Uma segunda etapa é ter o projeto licenciado. Para isso, primeiro precisa-se ter a propriedade e depois um projeto completo, não podendo seguir uma lógica de melhoria progressiva e qualitativa de um edifício. “Quando falamos sobre manutenção de prédios antigos, temos que ter cuidado, não podemos exigir regras novas para fazer intervenções em prédios antigos. Temos pouca bagagem sobre isso e muito menos bagagem que nos permita trabalhar de uma forma que gere justiça socioespacial”, reforça a profissional.
Para concluir, Moretti destaca as mudanças ao longo dos anos. “Então, os tempos são muito diferentes. A legislação é inadequada para atender à realidade, seja porque exige obras de uma só vez, seja porque trabalha com essa ideia, na verdade, de transformação completa de um edifício, ela acaba fomentando um outro modelo de negócio, que é um modelo que coloca a moradia de alta renda para circular no mercado de aluguéis.” A advogada também reforça a importância de políticas de monitoramento dos efeitos da gentrificação nas cidades e na sociedade. “Temos uma enorme produção imobiliária, e a lei do retrofit conseguiu acelerar as obras, dando incentivo fiscal, reduzindo o tempo de aprovação das obras e jogando dinheiro para determinados subsídios, porém, o mercado se apropriou disso para aumentar seus ganhos, trazendo novas populações, populações com rendas mais altas, no lugar de auxiliar as populações que mais precisam”, conclui.

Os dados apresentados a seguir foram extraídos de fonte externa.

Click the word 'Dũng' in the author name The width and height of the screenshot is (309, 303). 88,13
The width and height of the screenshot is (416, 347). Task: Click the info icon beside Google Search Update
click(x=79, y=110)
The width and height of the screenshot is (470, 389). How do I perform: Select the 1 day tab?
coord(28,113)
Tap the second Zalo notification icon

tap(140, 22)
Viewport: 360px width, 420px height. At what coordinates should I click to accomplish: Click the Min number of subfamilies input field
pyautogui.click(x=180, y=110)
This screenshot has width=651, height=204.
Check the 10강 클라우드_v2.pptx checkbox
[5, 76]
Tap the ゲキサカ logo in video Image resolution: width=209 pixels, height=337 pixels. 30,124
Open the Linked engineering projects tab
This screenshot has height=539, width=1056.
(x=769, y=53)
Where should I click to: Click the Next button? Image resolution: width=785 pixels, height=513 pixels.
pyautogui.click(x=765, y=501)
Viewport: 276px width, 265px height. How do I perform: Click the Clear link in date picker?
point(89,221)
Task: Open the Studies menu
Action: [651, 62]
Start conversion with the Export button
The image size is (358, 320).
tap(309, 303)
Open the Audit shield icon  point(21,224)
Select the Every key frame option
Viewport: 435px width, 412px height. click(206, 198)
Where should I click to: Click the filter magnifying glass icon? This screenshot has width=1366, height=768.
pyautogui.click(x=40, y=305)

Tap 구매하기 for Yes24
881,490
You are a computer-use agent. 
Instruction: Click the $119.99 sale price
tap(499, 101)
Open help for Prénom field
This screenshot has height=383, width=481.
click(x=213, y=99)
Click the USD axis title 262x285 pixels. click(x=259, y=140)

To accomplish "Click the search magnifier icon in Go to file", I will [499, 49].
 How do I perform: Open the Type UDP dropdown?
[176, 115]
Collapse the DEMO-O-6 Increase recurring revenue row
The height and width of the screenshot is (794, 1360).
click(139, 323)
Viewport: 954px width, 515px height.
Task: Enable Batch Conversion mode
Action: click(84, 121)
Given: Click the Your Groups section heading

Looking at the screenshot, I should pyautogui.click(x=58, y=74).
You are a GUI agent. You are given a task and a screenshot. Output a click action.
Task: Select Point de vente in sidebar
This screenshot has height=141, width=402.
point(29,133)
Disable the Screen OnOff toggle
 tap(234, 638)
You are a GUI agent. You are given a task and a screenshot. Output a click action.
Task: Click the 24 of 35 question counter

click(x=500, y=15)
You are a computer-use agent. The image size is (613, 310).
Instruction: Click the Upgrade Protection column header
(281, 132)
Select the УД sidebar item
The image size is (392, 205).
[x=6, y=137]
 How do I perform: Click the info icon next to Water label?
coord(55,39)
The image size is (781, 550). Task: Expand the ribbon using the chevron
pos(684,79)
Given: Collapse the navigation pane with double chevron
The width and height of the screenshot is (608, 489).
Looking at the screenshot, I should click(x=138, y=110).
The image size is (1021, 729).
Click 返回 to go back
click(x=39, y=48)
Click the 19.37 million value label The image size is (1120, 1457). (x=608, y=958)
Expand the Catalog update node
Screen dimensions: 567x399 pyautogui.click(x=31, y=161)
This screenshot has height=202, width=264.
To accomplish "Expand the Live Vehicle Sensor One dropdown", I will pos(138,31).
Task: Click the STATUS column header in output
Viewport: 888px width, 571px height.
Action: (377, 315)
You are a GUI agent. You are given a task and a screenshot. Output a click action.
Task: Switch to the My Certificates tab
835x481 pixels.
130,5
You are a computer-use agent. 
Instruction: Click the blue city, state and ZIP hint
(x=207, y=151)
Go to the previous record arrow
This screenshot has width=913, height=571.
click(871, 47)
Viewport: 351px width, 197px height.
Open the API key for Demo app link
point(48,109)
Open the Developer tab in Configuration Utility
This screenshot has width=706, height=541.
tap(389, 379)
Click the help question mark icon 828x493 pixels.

A presidente da Federação Nacional dos Arquitetos e Urbanistas (FNA), arquiteta e urbanista Andréa dos Santos, reforça que o papel de prédios públicos que estão subutilizados é servir à população, cumprindo sua função social. “Queremos sim que os prédios sejam requalificados, porém, nosso pensamento é que eles devem ser destinados para quem precisa, às famílias sem moradia, e não servir para o mercado imobiliário gerar mais renda para si. Estes imóveis devem ser usados para reduzir o déficit habitacional. A requalificação urbana e os imóveis abandonados devem ser objetos de uma política pública de moradia, servindo de uso para habitação popular às famílias de renda mais baixa”, explica a presidente, reforçando que moradia digna e segura é um direito da população.